Treated gas was to be delivered via a pipeline to be constructed from the field to shore, where it would connect with Maritimes & Northeast Pipeline's main line at Goldboro. The 1,051-km pipeline crosses the Canada/US border in New Brunswick and terminates in Dracut, Massachusetts.
EnCana has concerns that the initial development plan may not be the most appropriate fit for the current state of gas development in the region.
"Many things have changed since we first designed the Deep Panuke project," said Gwyn Morgan, EnCana's president and CEO.
According to EnCana, the delay announced in February will allow a more complete examination of overall market options in the Maritime region.
"We are looking to make Deep Panuke a better project, one that provides strong, sustainable financial returns over a longer period of time," Morgan said.
EnCana has requested an adjournment of the regulatory approval process from the Cnsopb and NEB. The good news is that the company expects to be able to apprise regulators of the planned enhancements for the Deep Panuke project by the end of 2003.
"This pause in the process also provides industry with extra time to discover more commercial reserves. We have additional exploration drilling planned this year for the Scotian shelf," Morgan said.
Late last year, the company voiced general plans for as many as three shallow-water wells on the Scotian shelf this year. As recently as January 2003, the company had plans to drill eight to 15 wells in Atlantic Canada over the next three to eight years. So far, however, no specific drilling schedules have been made available.
There have been many seismic surveys gathered over Nova Scotia's offshore in the last two years. According to Cnsopb CEO Jim Dickey, there were seven seismic programs in 2001 and three in 2002. There could be as many as five this year. The data is filed in Dartmouth, where it remains private for two years, after which is made publicly available.
"Mother Nature does not yield her treasures easily," Dickey said. But the potential for those treasures is high enough that exploration companies will continue to take the risks to find them.
Sable Offshore Energy Project
The Sable Offshore Energy Project lies near Sable Island, 10 to 40 km north of the edge of the Scotian shelf, in water depths ranging from 20 to 80 m.
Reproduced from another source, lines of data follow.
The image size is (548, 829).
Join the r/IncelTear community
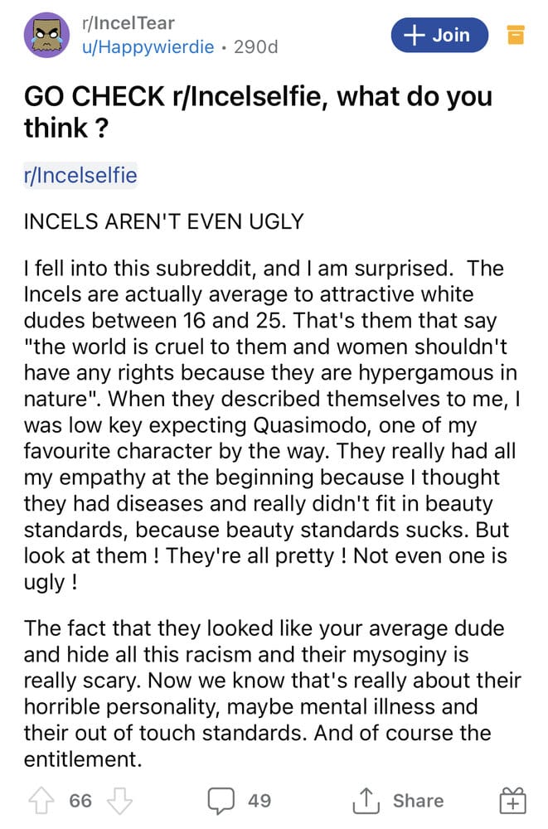pyautogui.click(x=439, y=35)
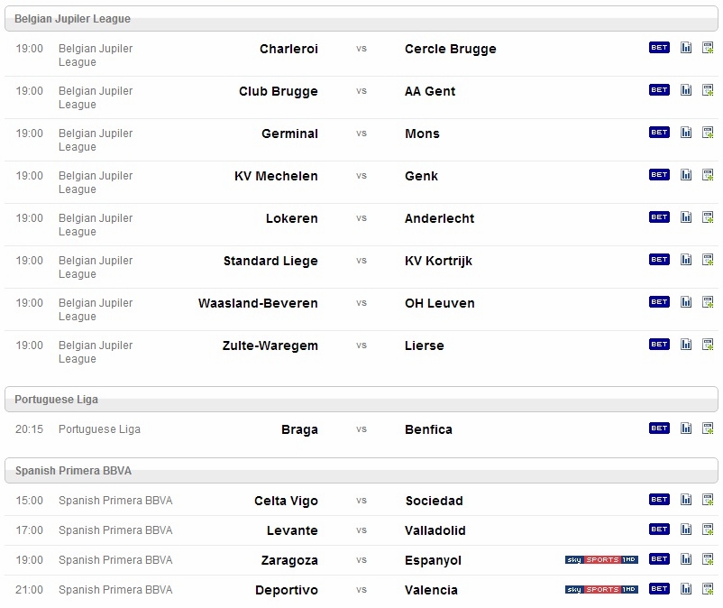
Task: Open stats icon for Charleroi vs Cercle Brugge
Action: point(686,48)
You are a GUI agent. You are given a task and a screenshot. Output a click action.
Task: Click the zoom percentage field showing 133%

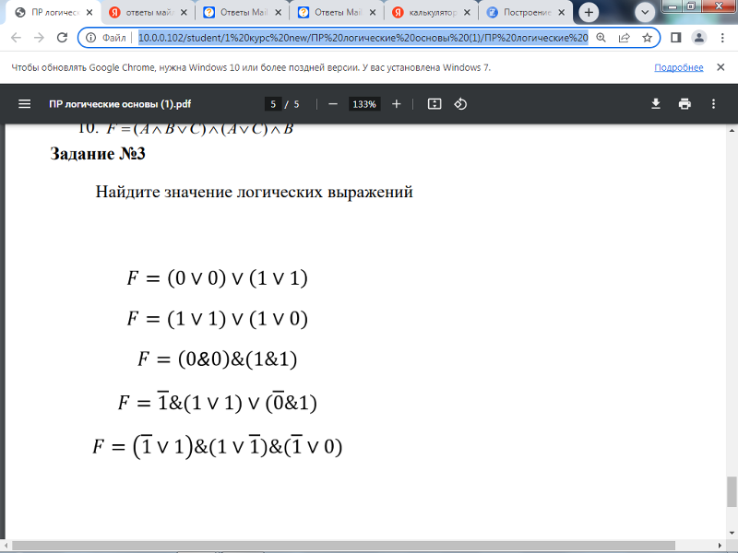click(x=363, y=104)
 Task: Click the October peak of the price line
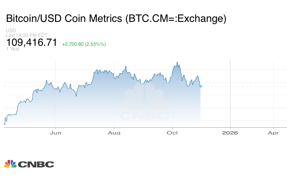point(178,63)
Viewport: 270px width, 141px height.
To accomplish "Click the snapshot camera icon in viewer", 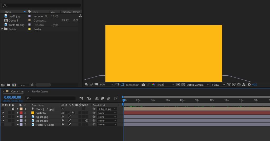I will [143, 85].
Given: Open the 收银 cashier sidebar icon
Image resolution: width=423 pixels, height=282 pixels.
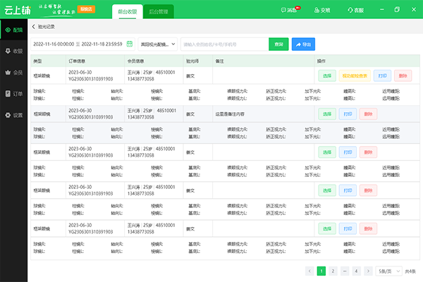Looking at the screenshot, I should (13, 51).
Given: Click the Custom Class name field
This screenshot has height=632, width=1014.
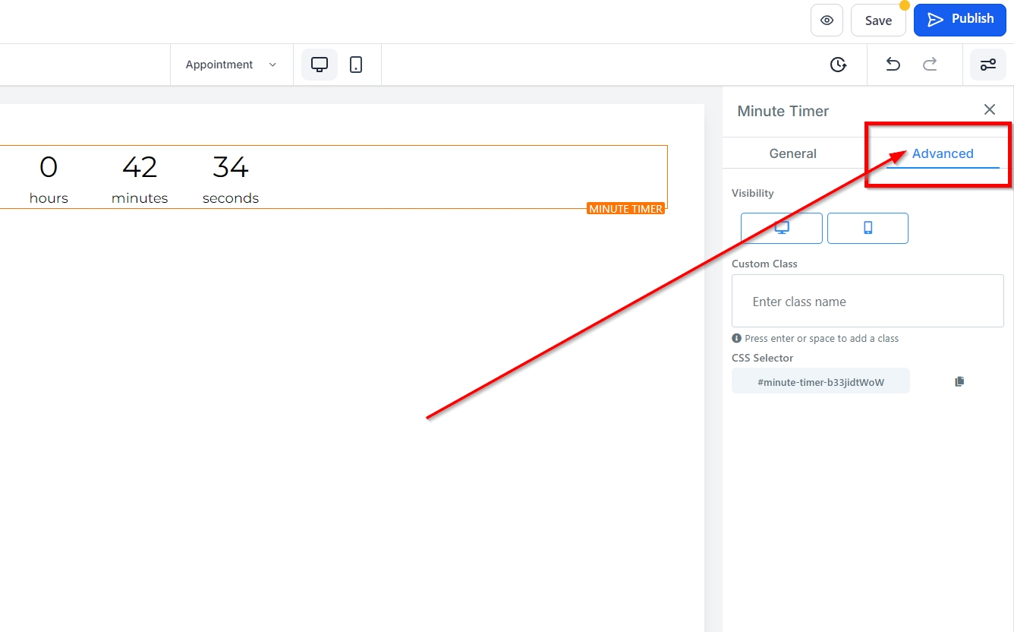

The project consists of six gas fields (Venture, South Venture, Thebaud, North Triumph, Glenelg, and Alma) that contain a combined 3.5 tcf of recoverable gas reserves.
The first phase of the project comprised 12 wells, drilled in the Thebaud, Venture, and North Triumph fields in 1999. Thebaud is used as the gas-gathering hub, with North Triumph and Venture acting as satellite platforms and feeding into Thebaud. The North Triumph and Venture platforms were built as unmanned facilities.
Infield pipelines ranging from 5 to 55 km link the platforms to the Thebaud hub. The gas and natural gas liquids from Sable Island then flow through a two-phase subsea pipeline from Thebaud to onshore facilities. Production at the end of 2002 averaged 550 MMcf/d of gas and 20,000 b/d of natural gas liquids
A decision by Sable project owners on whether to proceed with the proposed South Venture development was to be made in early 2003. South Venture was included in Sable's development plan application, which was approved in 1997. Pending owner approval, the South Venture platform would begin operations in 2004. In addition to South Venture, the Tier 2 fields are Alma, scheduled to come onstream in late 2003, and Glenelg.
SOEP has not been without problems, however. Based on technical reviews completed at the end of 2002, Shell revised its estimate of gas reserves for the SOEP fields downward to 700 bcf. Evidently, more significant infill drilling and compression will be needed to maintain production and recover remaining reserves from the Tier I fields. ExxonMobil, which operates the project, has already made plans for an 8,000-metric-ton compression module to increase field production.
ExxonMobil Canada owns 50.8% of the Sable project, with partners Shell Canada 31.3%, Imperial Oil Resources 9%, Emera Offshore Inc. 8.4%, and Mosbacher Operating Ltd. 0.5%.